Pour son vingtième roman, Maxime Chattam dresse le portrait d’une petite ville du Midwest américain des années 60 jusqu’au début des années 80, avec pour fil rouge l’évolution de Jon Petersen – pervers psychopathe – de son enfance jusqu’au point culminant de sa sinistre carrière criminelle.

Un roman noir à l’écriture et à l’atmosphère uniques dans la carrière de l’auteur, où tout converge vers un final aussi étonnant qu’imprévisible. Que ta volonté soit faite est non seulement un voyage à Carson Mills, mais aussi dans ce qui constitue l’essence même du roman policier, la vérité et le crime. Nourri de ses lectures de Stephen King, Maxime Chattam s’inscrit ici dans la filiation de Jim Thompson et de D.R. Pollock dont Le diable tout le temps ne laissait pas indemne.

Avis
Personnages : 5/5
Décors : 4/5
Trame : 3/5
Emotion : 4/5
Globale : 4/5

Première lecture de 2015 et déjà du lourd avec Monsieur Maxime Chattam, soit mon auteur de référence niveau francophone.
Une fois n’est pas coutume, l’auteur nous a pondu un roman classique quoique « noir » à défaut de ses thrillers ou du monde fantastique.
Avant de m’attaquer à son nouveau bébé, les critiques qualifiaient cet ouvrage de « plus que noir », « gore » voire « dérangeant ». Pour ma part, je ne retiendrais qu’un seul mot : noir.
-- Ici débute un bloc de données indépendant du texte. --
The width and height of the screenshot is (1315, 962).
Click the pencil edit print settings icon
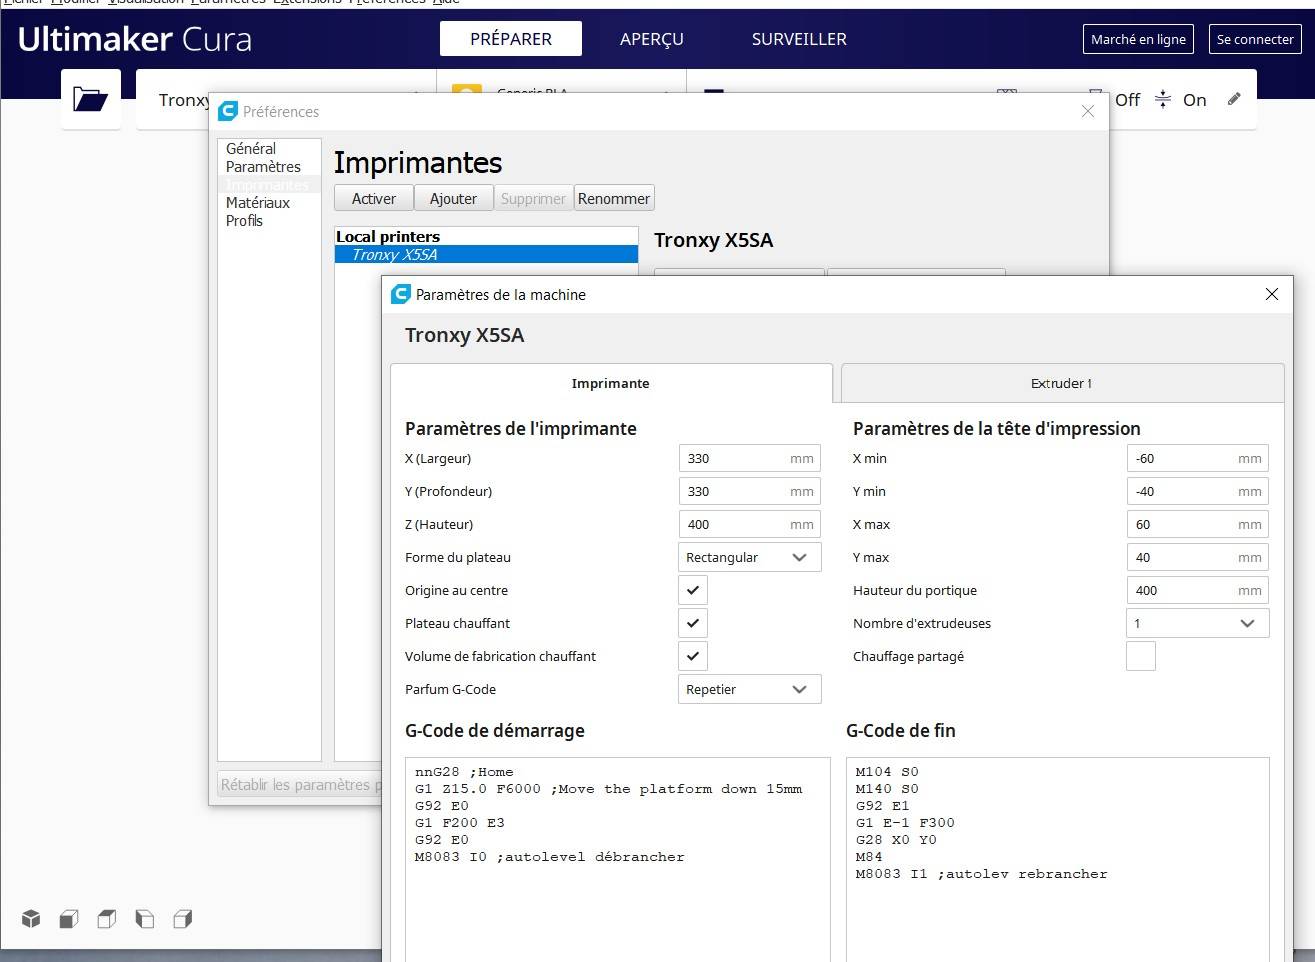click(1234, 99)
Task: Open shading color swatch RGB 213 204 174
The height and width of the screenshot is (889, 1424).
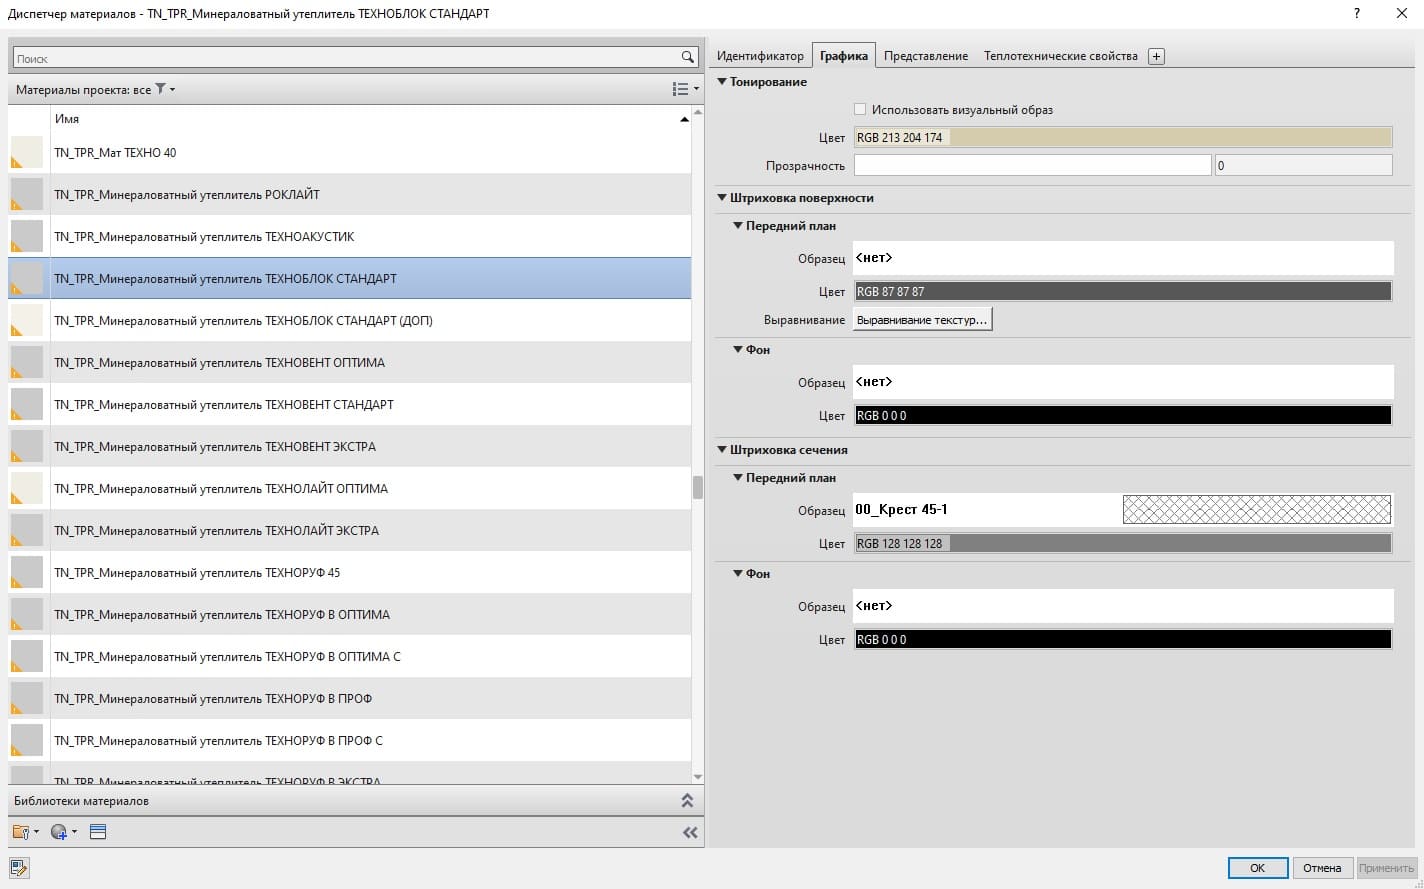Action: [x=1122, y=138]
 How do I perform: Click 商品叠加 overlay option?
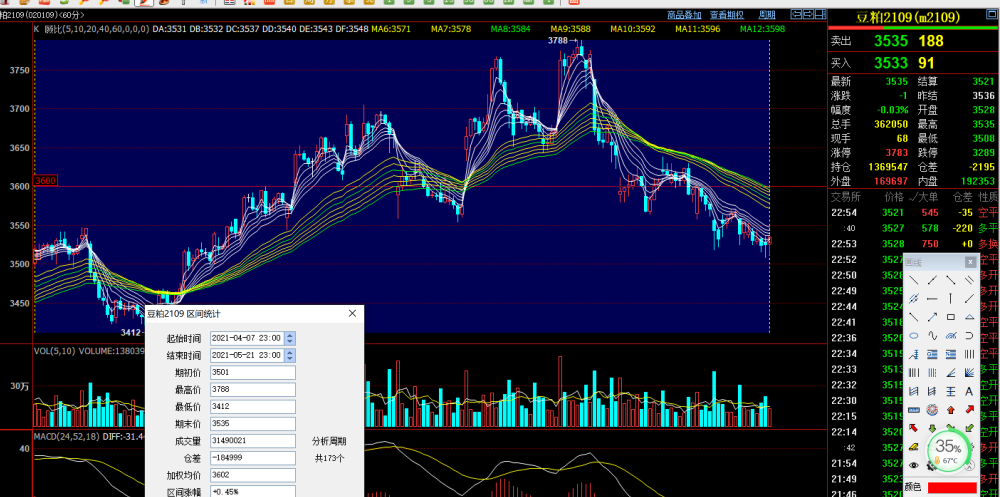(683, 16)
Pas aussi sombre qu’un Dan Wells ou Paul Cleaves, mais assez pour fustigé un lecteur non habitué à circuler entre les lignes avec des types peu recommandables et franchement  dérangés.
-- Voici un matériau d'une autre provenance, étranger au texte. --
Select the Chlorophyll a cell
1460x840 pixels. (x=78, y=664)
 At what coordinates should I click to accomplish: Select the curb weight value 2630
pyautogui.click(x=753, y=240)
Si une forte majorité de personnages m’a bien plus (surtout les plus tordus), le décor m’a paru un brin pauvre. Le fait que cet opus soit un simple roman, la trame de fond ne m’a pas tenu en émoi page après page, il n’y avait pas cette frénésie incontrôlée à y passer des nuits blanches. L’histoire bondit par à-coups, quelques sursauts de violence ici ou là, un changement de rythme qui traine à venir, etc.
Toutefois, cela reste un très bon Chattam, encore qu’il puisse un jour me décevoir. Bouquin à conseiller et qui frôle de près un coup de coeur.